---------- Records for the task ----------

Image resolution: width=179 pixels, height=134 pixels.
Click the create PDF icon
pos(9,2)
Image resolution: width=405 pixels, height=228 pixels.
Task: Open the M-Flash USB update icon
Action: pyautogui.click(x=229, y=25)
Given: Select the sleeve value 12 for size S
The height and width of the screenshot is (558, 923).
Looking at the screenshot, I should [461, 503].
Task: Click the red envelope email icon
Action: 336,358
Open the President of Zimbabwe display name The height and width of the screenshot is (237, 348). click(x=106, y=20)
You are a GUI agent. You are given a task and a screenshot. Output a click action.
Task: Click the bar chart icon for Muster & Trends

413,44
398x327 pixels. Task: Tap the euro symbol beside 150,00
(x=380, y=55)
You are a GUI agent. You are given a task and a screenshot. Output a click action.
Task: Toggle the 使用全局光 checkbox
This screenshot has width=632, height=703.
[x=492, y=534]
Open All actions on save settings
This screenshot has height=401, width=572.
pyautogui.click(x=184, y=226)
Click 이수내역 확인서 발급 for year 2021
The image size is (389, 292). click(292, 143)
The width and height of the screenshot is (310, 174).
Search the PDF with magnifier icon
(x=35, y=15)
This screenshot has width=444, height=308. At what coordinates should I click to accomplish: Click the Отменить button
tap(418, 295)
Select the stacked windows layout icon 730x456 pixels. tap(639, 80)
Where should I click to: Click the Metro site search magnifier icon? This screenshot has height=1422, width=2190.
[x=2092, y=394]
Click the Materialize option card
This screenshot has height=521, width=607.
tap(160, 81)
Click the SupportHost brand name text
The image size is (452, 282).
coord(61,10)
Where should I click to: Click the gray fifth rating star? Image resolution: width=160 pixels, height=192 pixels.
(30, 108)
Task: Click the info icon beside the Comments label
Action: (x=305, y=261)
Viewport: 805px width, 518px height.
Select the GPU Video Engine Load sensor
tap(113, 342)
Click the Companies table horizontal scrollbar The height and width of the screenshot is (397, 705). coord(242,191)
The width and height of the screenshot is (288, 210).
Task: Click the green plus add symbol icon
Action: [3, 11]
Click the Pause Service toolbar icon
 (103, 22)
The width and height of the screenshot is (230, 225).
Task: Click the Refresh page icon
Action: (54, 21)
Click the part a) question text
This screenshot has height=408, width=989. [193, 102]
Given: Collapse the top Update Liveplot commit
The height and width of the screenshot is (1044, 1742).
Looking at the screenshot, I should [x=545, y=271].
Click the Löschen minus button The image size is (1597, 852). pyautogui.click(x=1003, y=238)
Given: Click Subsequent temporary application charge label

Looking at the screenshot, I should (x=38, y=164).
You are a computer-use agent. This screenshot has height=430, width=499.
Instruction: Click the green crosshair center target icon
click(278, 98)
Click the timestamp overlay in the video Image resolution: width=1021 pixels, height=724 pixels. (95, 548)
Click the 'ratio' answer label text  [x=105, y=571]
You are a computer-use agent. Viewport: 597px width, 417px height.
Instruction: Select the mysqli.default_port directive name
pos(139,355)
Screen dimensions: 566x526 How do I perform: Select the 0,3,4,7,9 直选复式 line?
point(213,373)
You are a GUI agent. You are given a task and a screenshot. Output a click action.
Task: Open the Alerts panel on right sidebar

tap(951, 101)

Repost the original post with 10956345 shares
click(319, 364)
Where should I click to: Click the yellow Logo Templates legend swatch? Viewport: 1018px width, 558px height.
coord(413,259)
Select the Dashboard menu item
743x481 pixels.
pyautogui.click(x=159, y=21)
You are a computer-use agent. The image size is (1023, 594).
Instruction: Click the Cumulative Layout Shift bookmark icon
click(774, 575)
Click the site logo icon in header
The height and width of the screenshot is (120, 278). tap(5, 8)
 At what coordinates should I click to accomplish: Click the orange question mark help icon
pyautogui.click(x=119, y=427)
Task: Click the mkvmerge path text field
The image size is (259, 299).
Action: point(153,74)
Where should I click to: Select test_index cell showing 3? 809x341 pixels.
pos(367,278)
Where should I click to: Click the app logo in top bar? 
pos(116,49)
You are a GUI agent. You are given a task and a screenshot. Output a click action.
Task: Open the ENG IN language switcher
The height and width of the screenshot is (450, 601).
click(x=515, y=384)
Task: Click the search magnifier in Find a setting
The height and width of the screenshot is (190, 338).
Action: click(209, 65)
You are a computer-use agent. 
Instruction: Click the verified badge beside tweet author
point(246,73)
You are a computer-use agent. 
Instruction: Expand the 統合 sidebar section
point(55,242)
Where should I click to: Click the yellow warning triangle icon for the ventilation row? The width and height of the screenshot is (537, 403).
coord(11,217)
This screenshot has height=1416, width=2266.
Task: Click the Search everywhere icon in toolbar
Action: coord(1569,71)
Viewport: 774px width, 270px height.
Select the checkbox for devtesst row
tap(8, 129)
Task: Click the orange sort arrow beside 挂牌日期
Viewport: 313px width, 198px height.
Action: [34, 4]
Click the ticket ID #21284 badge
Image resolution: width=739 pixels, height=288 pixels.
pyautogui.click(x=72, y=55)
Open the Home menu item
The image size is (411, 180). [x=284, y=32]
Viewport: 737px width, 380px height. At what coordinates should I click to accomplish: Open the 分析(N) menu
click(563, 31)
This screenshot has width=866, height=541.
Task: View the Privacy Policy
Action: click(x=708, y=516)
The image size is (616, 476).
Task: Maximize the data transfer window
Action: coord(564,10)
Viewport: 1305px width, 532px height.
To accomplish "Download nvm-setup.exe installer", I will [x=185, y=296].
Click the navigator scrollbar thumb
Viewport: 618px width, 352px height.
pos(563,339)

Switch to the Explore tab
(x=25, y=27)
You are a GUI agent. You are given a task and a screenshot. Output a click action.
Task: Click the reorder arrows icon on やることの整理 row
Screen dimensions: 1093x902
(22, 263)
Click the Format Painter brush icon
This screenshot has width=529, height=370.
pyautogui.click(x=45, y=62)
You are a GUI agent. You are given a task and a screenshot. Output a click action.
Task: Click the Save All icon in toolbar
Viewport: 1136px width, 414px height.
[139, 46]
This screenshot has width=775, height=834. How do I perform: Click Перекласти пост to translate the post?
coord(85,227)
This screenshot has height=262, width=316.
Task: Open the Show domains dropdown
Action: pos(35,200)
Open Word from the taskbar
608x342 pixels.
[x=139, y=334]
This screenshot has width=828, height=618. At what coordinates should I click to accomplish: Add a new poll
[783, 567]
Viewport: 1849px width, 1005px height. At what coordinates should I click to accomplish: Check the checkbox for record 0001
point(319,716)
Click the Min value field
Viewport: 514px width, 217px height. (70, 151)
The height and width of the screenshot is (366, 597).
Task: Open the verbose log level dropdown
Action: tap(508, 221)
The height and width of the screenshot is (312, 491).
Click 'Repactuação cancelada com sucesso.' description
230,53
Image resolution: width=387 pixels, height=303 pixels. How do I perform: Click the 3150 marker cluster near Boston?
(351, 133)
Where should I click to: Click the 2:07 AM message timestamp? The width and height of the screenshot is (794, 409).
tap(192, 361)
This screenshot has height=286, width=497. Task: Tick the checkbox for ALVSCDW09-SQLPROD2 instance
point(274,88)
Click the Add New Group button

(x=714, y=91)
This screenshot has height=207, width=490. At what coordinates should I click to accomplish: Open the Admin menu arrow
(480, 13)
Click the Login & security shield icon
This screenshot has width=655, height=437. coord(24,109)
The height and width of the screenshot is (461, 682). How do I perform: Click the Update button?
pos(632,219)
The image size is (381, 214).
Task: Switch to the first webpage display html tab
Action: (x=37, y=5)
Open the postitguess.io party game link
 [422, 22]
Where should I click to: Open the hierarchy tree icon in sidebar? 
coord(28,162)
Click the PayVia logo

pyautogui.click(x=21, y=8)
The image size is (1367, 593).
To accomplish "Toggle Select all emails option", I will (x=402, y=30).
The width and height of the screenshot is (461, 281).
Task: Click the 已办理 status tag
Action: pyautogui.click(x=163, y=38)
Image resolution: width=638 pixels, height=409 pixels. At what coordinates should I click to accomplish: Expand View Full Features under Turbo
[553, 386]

----------

*Work to do*. Copy out the material from its start through the line containing "(x=380, y=55)", both ends included.

*Correct result*.
Image resolution: width=179 pixels, height=134 pixels.
Click the create PDF icon
pos(9,2)
Image resolution: width=405 pixels, height=228 pixels.
Task: Open the M-Flash USB update icon
Action: pyautogui.click(x=229, y=25)
Given: Select the sleeve value 12 for size S
The height and width of the screenshot is (558, 923).
Looking at the screenshot, I should [461, 503].
Task: Click the red envelope email icon
Action: 336,358
Open the President of Zimbabwe display name The height and width of the screenshot is (237, 348). click(x=106, y=20)
You are a GUI agent. You are given a task and a screenshot. Output a click action.
Task: Click the bar chart icon for Muster & Trends

413,44
398x327 pixels. Task: Tap the euro symbol beside 150,00
(x=380, y=55)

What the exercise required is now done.